> _Task prompt_: Your answer should be the lines below from the one holding "Atom (361, 512)" through the one holding "Up a level (65, 497)", copied exactly and with nothing else.

━━━━━ Working data ━━━━━

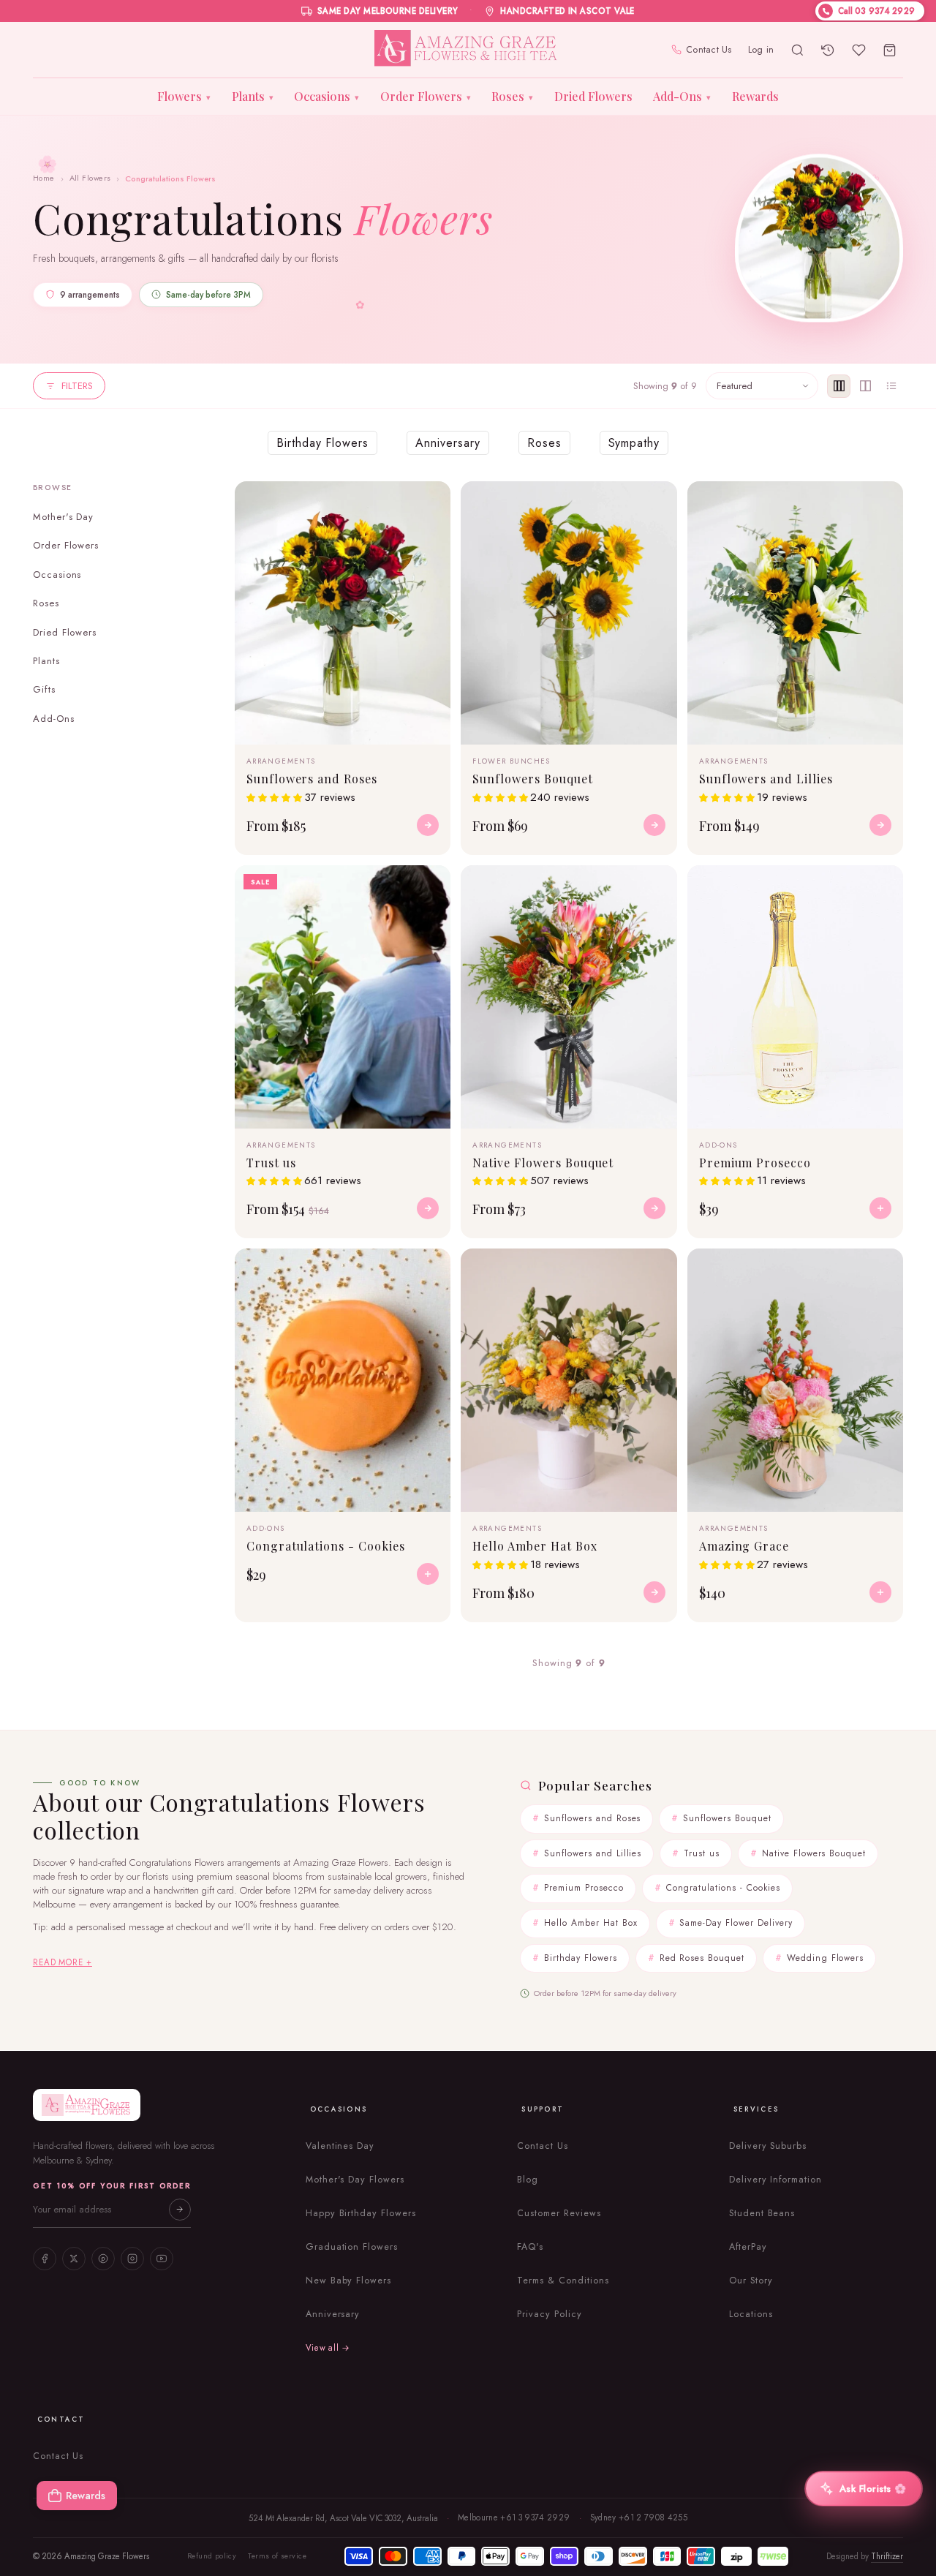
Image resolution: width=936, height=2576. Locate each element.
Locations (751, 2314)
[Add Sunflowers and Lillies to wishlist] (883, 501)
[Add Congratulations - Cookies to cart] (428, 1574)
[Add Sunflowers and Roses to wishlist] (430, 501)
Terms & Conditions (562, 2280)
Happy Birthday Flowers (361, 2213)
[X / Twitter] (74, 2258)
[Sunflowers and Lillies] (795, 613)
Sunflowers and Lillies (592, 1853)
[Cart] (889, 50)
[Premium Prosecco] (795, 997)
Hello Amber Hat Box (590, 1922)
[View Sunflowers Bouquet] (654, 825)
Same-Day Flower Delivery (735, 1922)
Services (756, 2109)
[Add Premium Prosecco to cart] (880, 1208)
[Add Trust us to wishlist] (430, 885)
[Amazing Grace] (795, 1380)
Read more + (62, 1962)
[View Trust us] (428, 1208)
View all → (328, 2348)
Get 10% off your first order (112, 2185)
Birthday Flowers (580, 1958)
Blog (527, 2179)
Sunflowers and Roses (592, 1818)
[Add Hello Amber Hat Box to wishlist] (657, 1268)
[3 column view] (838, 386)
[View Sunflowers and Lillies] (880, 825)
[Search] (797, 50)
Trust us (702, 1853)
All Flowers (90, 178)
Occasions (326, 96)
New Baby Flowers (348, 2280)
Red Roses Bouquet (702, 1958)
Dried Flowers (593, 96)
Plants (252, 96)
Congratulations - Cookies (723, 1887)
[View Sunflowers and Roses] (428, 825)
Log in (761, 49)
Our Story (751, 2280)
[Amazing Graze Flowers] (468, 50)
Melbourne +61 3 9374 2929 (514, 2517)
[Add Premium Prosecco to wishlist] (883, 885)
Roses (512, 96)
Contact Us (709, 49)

━━━━━
━━━━━ Working data ━━━━━

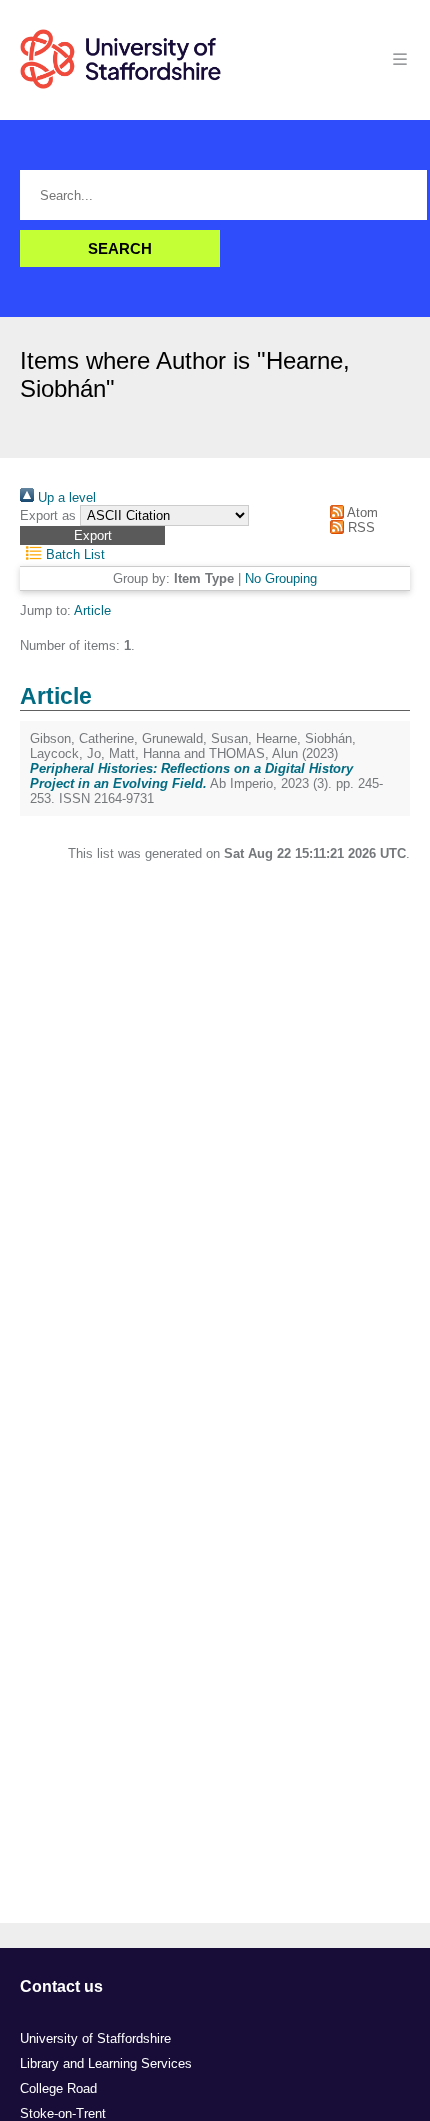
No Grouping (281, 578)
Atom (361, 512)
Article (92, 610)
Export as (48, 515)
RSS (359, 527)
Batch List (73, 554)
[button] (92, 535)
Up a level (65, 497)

━━━━━

> _Response for this exercise_:
Atom (361, 512)
Article (92, 610)
Export as (48, 515)
RSS (359, 527)
Batch List (73, 554)
[button] (92, 535)
Up a level (65, 497)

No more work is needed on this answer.